Tina Gharavi is an Iranian-born British artist, director and screenwriter. Her 2013 debut feature I Am Nasrine was nominated for a BAFTA award. Her projects explore themes of outsiders, rebels and misfits.

Early life and education

Gharavi was born in Tehran. She attended high school in MiddletownNew Jersey. She initially trained as a painter in the United States before an on-set experience for a Hollywood production prompted her to pursue a career in the film industry.

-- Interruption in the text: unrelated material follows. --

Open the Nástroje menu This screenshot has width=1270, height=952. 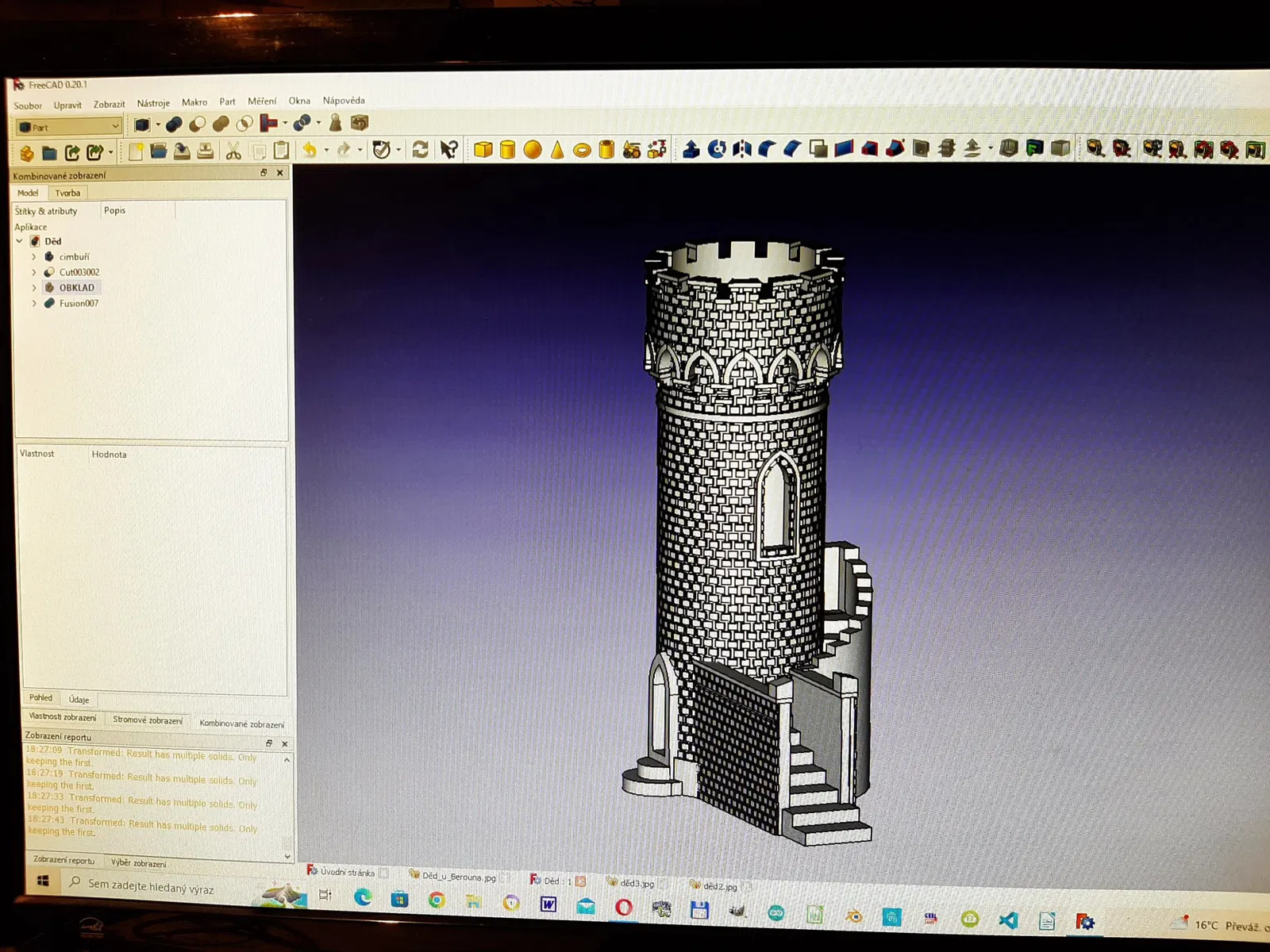click(x=153, y=103)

She later studied near Lille in Northern France at Le Fresnoy, studio national des arts contemporains

Career

Her directorial debut, Closer, is a 35mm experimental documentary which premiered at Sundance 2001 won the PlantOut Grand Prize at Outfest in LA. Her following documentary, Mother/Country, which chronicled her return to her mother’s house in Iran 23 years after the Islamic Revolution, was broadcast in the UK on Channel Four TV. In 2010, she was chosen as one of nine emerging directors to be mentored as part of the UK Film Council’s Guiding Lights scheme.
In 2011, Gharavi directed two episodes of The Tunnel, the British adaptation of The Bridge for Sky, as well as two episodes of Ackley Bridge for Channel 4. Her debut feature film, I Am Nasrine, was released in 2013. It was nominated for a BAFTA for outstanding debut. Sir Ben Kingsley, a patron of the film, called it "an important and much-needed film". Peter Bradshaw of The Guardian gave the film four stars, writing that it was "a valuable debut, shot with a fluent kind of poetry".
In April 2023, Gharavi addressed criticism regarding the casting of mix-race actress Adele James as Cleopatra in the Netflix series Queen Cleopatra, which she directed, distributed by Netflix and produced by Jada Pinkettt Smith's Westbrook Studios. In 2024, Gharavi was announced as the director of The Shah, the Spy and the Madman, a documentary series on the 1953 coup d'état in Iran. In December of that year, Gharavi was announced as the showrunner for The Fox, an international crime thriller series based on the bestselling Icelandic detective novels by Sólveig Pálsdóttir.
Gharavi is a Reader in Film & Digital Media at the University of Newcastle, where she completed her PhD, Narrative Cannibals: Whose Story Is It Anyway? The Politics of Representation and the Veracity of the Image in the Age of Digital Storytelling. She was invited to join the BAFTA Academy in 2017 and received a Fellowship from the MIT Documentary Lab in Boston, where she is working on her next feature project in collaboration with Film4, The Good Iranian.

Production

In 1998, Gharavi established the film company Bridge +Tunnel Productions, a multidisciplinary media production company. The company uses cinema and storytelling to highlight underrepresented stories from minority and marginalized communities.